We need to start having sex underwater more often.
look. either you want to have late night naked sleep overs or you don't. do not involve dinner and extraneous conversations in this relationship.
We should see who can shotgun a beer faster over iPhone FaceTime
thats what you get for writing a paper after liquor pitchers
its only a rough draft.
the only thing coherent you said from what i saw of you is when you were throwing up, i asked if you were done and you just "uh huh you know what it is"
I'm soaked in beer, and I think blood. Why did we think we could tap a keg with a hammer?
I'm sorry but that single bed couldn't hold all five of us, especially with those boobs.
Last thing i remember is pounding jager and puking in that nerds george foreman grill.
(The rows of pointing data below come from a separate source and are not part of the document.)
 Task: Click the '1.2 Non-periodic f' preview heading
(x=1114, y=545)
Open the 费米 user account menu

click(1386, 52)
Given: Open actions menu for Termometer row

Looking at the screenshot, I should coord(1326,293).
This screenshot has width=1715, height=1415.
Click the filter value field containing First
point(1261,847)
Then i wake up this morning with some random tooth brush in my mouth
I've discovered that regular handcuff keys, sadly, do not work on real police handcuffs.
sent a snap of my boobs out to my FWB his response was what happened to your other nipple ring.. how do I say it got ripped out by my other FWB last week without sounding like a slut
I woke up at 3:30 this morning to pee. Luckily, I didn't have to travel far as I was asleep in my CLOSET on my yoga mat. Good news is I had a pillow...
I'm glad you still love me even when I change pants in the kitchen and demand you spoon me
taking shots alone in my kitchen before I go learn to give a lapdance. when did this become my life?
She threw her burger out the car window last night. My vegan neighbors were not pleased but I’m pretty sure I saw a for sale sign go up on their lawn so I owe her one.